- Education: Dartmouth College (AB) Rutgers University (MS, PhD)
- Known for: Discriminability-based transfer (DBT) algorithm Metalearning Decision intelligence
- Scientific career
- Fields: Computer science, machine learning, transfer learning, decision intelligence
- Workplaces: Colorado School of Mines Quantellia

= Lorien Pratt =

American computer scientist

Lorien Pratt is an American computer scientist known for contributions to transfer learning and for her work in promoting and developing the concept of decision intelligence. She is chief scientist and founder of Quantellia. Since 1988, she has conducted research on the use of machine learning as an academic, professor, industry analyst, and practicing data scientist. Pratt received her AB degree in computer science from Dartmouth College and her master's and doctorate degrees in computer science from Rutgers University.

==Learning to Learn==
She is best known for her book "Learning to Learn," co-edited with Sebastian Thrun, which provided an overview on how to use machine learning to better understand bias and generalization of discrete subjects. This approach, still largely theoretical when the book was published in 1998, is also called metalearning and is now a foundational underpinning of machine learning algorithms such as GPT-3 and DALL-E.

==Research==
===Transfer learning===
Pratt's research includes early work in transfer learning where she developed the discriminability-based transfer (DBT) algorithm in 1993 during her tenure as a professor of computer science at Colorado School of Mines. This paper is considered one of the earliest academic works referring to the use of transfer in machine learning and has been cited over 400 times as foundational research for deep neural networks.

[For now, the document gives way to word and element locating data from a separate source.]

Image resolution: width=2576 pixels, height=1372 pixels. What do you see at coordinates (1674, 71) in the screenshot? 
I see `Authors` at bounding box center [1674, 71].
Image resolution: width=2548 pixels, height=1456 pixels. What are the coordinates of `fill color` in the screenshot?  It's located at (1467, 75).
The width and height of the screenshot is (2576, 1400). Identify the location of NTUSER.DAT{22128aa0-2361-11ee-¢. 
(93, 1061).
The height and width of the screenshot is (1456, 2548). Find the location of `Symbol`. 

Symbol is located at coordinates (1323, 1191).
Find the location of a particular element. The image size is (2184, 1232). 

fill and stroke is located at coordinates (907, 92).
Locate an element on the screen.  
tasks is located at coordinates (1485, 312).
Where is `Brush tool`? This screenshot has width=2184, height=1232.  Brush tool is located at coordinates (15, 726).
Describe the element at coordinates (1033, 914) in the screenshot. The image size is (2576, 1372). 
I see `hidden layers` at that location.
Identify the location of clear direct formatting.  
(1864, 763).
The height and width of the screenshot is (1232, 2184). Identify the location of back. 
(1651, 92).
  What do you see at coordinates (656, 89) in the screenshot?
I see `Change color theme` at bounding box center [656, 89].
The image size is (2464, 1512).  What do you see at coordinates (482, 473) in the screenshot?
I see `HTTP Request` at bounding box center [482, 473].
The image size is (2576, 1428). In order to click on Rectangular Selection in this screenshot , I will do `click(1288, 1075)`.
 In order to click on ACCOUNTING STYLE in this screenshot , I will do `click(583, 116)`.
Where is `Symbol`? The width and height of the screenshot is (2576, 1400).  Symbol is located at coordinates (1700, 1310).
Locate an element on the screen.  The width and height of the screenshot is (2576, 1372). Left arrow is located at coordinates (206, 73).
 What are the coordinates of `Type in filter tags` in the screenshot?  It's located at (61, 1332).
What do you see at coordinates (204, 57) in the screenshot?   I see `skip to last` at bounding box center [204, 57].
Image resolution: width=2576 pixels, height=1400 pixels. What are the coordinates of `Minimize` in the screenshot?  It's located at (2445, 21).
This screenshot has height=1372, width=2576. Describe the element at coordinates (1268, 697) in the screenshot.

===Decision intelligence===
Since then, Pratt's research has continued to explore the relationships between machine learning and human cognition with the concept of decision intelligence, an emerging field of machine learning guided analytics designed to support human decision. Pratt introduced this concept in 2008, and this term has since been used by a number of vendors providing machine learning-guided analytics including Diwo, Peak AI, Sisu, and Tellius as the technologies used to support machine learning at scale have become easier to deploy, manage, and embed into software platforms. Pratt's work is cited as a core starting point for defining modern aspects of decision intelligence.

Pratt's work at Quantellia since 2020 has focused on the use of decision intelligence to improve COVID-19-based outcomes.